▶ _What you have to do_
From the text below on Singapore's economy, list every area of doing business in which Singapore is said to particularly excel.

▶ _Exercise text_
#####

The economy is expected to grow by around 4.1 per cent in 2022, according to the median results of a Bloomberg survey conducted in September 2021. The main risks to growth include uncertainty surrounding the COVID pandemic’s trajectory, higher-than-expected inflation, and geopolitical uncertainty involving major economies.
Commercial Risk - Stable 9
Singapore consistently ranks as one of the best economies in the world in which to operate. It ranks second out of 190 economies on the World Bank’s ease of doing business scorecard, for example, behind only New Zealand. The republic excels in all areas of doing business, particularly enforcing contracts, protecting minority investors, starting a business, dealing with construction permits and paying taxes. The Singaporean government places a strong emphasis on implementing policies to enhance the business environment and encourage investment.

#####

▶ _Data provided_

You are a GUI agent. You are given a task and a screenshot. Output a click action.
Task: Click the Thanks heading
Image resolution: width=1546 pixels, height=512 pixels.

#####

▶ _Solved exercise_
- Enforcing contracts
- Protecting minority investors
- Starting a business
- Dealing with construction permits
- Paying taxes